Here are the things I am confused about -
She sometimes calls just to talk, but not about anything serious, only about materialistic items. I had a gift for her I never gave to her - she knew I was in town and asked that I drop off but said she couldn't see me at the time (NOTE - She from the start has ALWAYS indicated that this was temporary, using terms like - "I can't see you JUST YET"...this takes time / this is only temp / "bye for now" - honesty, that last word or two "yet", "for now", "eventually" have been my only hope. It is sad, when I spoke to her on the phone, for the first time in a month, it had seemed like I was actually speaking to her, she was apologizing and was soft spoken (I feel like ryan gosling in the notebook where near the end of the movie the wife remembers him for only a minute - means the world to him, but then she goes away right after). I was happy just to hear that side of her for the first time in a while. Was one of the better nights and first time I could sleep well.
But then the very next day she expressed she went into a deeper depression, hates herself and expressed that she was trying, but it does take time. Asked that I don't respond to those type of messages. Thought that was it, but then the next night she asks that I call her just to talk about everything but the pink elephant in the room....I'm feeling as though she will now only contact me on her terms, all depending on her mood or whatnot.
Boils down to this - I don't know what to do. If I give her space as requested, am I helping her? But then she keeps coming back and wanting to connect....and I obv. don't want to give her the impression as if I don't care. The hardest words in love are "If you really love her, you'll let her go" - I'm selfish, I don't want to let the only soul on earth who I could ever be with go forever....I want her to know I will be there, even if it takes me till I'm 80 years old. I'll never want to let her go.
I am very lost with her constant mood swings, her depressed talk and confusing messages of asking for space but then connecting with me the next day.
I guess I just want to know how I should handle this.

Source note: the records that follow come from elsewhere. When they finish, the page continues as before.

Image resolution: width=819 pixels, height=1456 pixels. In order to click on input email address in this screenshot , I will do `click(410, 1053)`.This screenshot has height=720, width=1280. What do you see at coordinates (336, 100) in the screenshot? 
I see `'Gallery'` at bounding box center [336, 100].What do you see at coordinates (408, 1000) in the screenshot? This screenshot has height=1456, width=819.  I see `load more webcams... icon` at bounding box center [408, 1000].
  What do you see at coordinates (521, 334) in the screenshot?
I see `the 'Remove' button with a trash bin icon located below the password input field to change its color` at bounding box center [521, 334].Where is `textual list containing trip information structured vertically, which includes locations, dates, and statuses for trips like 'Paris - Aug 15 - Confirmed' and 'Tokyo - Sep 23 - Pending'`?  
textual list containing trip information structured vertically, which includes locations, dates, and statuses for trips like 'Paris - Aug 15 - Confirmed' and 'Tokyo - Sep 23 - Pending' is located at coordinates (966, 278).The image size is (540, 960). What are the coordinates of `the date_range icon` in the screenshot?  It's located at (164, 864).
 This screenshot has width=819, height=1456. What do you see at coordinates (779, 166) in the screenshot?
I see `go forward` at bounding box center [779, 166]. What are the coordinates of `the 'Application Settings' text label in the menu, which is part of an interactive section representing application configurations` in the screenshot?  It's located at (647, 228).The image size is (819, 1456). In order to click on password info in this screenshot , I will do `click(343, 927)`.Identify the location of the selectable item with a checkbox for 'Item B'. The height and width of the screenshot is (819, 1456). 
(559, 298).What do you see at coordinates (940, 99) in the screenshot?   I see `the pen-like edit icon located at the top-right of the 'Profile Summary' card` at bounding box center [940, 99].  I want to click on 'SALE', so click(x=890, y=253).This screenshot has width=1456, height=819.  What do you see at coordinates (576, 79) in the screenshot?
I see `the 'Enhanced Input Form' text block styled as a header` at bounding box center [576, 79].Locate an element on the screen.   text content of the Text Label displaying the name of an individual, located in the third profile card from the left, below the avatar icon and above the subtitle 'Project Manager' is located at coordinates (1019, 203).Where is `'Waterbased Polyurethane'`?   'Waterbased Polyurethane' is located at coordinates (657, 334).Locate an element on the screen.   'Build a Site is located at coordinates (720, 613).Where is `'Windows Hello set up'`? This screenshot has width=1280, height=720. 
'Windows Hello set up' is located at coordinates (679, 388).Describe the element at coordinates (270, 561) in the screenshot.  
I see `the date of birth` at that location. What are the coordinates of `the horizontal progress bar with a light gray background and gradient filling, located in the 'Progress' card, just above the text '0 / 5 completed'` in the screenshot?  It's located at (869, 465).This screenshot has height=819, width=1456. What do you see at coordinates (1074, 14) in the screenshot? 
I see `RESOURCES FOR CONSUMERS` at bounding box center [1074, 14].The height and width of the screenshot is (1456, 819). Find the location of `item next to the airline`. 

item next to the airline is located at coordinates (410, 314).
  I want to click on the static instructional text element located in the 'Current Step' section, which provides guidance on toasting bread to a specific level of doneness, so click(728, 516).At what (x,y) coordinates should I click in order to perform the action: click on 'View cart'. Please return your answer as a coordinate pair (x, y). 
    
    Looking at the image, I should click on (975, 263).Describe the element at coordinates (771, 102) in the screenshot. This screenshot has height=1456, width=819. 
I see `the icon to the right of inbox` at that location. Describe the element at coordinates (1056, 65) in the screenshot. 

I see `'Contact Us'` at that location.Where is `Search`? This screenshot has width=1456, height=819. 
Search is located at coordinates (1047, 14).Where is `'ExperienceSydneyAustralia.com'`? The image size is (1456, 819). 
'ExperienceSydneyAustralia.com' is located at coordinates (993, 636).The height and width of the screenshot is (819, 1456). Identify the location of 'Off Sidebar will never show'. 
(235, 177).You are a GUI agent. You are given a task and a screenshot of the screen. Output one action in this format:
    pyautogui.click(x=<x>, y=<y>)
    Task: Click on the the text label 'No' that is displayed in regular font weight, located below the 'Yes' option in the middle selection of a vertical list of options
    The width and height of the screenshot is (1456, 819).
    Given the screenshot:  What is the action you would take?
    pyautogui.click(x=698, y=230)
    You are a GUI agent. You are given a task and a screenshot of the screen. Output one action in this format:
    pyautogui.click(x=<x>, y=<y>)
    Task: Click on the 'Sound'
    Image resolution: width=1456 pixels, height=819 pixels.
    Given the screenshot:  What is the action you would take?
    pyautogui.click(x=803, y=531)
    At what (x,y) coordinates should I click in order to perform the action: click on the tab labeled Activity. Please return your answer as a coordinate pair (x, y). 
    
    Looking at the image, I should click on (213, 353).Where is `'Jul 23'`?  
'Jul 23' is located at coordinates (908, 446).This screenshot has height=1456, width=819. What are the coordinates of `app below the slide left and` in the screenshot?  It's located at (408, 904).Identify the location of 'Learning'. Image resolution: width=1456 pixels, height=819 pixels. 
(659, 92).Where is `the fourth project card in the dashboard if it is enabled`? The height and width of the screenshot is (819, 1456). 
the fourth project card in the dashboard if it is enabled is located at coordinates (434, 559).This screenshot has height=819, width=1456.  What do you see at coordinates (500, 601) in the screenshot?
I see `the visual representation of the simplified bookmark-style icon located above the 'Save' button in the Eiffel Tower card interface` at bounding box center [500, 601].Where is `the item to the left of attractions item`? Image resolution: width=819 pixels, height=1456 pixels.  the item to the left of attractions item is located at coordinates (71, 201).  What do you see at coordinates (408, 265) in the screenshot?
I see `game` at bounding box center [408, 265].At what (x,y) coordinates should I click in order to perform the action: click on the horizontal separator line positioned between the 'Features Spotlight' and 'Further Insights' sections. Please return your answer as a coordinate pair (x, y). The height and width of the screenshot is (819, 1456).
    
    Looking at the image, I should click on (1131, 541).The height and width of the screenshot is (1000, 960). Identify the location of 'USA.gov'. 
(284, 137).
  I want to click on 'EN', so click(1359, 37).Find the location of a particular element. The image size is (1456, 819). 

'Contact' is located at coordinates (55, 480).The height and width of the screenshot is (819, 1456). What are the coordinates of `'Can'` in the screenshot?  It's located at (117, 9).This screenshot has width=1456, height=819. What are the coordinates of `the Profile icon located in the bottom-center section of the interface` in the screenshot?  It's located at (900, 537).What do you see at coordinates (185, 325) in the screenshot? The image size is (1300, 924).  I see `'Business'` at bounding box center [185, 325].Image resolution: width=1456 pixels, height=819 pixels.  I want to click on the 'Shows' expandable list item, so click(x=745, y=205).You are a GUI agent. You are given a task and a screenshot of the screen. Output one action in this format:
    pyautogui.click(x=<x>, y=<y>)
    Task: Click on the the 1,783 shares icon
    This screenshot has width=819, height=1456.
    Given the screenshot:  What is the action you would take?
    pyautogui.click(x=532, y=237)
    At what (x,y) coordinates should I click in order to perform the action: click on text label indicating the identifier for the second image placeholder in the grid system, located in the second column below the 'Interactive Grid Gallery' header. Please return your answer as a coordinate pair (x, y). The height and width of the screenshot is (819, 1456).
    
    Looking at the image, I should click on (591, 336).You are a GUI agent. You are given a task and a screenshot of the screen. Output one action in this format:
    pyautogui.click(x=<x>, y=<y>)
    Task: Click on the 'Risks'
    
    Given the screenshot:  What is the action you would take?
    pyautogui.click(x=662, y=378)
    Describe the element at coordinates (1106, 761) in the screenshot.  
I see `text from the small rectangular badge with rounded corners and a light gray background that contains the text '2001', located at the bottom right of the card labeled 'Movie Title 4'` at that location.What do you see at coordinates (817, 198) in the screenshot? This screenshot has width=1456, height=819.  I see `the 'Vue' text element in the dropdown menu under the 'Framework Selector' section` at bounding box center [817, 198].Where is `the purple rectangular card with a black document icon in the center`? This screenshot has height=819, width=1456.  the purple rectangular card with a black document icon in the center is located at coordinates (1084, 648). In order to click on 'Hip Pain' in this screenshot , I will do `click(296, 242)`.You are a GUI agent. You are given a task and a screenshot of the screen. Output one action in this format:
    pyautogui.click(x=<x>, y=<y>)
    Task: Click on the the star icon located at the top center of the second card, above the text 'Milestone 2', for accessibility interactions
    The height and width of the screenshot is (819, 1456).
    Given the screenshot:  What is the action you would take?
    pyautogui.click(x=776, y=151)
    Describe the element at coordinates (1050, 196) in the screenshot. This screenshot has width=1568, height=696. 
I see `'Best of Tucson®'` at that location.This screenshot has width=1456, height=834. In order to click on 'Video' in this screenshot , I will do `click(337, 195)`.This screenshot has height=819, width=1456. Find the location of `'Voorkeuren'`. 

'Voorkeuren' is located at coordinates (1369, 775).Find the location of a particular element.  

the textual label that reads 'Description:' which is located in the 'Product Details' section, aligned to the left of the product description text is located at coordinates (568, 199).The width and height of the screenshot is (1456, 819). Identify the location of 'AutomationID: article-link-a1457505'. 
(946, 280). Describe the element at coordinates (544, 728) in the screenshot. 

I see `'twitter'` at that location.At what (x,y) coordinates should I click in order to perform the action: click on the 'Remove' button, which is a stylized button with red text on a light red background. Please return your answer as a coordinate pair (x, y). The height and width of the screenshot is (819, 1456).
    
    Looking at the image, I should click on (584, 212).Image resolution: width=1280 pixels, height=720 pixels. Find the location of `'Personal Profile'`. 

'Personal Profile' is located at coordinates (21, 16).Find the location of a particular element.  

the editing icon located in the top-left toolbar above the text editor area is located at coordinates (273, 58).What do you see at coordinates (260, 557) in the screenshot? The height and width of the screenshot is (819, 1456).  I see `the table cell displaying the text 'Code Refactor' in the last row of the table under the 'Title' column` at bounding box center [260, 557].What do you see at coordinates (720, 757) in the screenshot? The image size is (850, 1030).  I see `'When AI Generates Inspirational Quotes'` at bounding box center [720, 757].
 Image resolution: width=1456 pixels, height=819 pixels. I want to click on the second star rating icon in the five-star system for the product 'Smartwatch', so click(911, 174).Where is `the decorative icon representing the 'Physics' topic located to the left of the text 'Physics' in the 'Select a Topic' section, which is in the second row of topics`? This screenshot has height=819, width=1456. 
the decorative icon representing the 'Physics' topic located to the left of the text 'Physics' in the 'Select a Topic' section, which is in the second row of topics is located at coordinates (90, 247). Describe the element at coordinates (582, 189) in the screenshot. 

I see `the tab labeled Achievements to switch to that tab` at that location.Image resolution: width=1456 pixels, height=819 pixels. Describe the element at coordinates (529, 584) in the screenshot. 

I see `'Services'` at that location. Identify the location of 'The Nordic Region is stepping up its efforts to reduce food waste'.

I am not informed on this and that is part of the problem - I feel very guilty and I did accept it when she first told me, but wish I did it in more of an accepting way (I am only human).....
I knew of a girl who had the same type of problems in high school - she had a boyfriend who was very close to her. She took a year off to get help - I always wonder how he dealt with it and what he had to do and not do during it.
I am posting here because I ask for sincere help or any advice on this - It feels like our whole relationship was like a physiological thriller movie, where you really don't understand 99% of the movie till the end. Now that I am in this state, every random thing that occurred within the relationship now all ads up. The restroom / poop talk (typical symptom of girls like these are when they take pills to cleanse their system and lose weight) / the trips to the doctors and random illnesses - she always had this, unfortunately, it has now reached the peak and I don't know when or if she'll ever come back down.
I know it is difficult to reply to such a personal story, but if anyone has any input - believe me when I say, I will forever be grateful and pray that our love story is only entering the 2nd chapter of a million, with an eventual happy ending and not the end.
I thank you all for your time and input.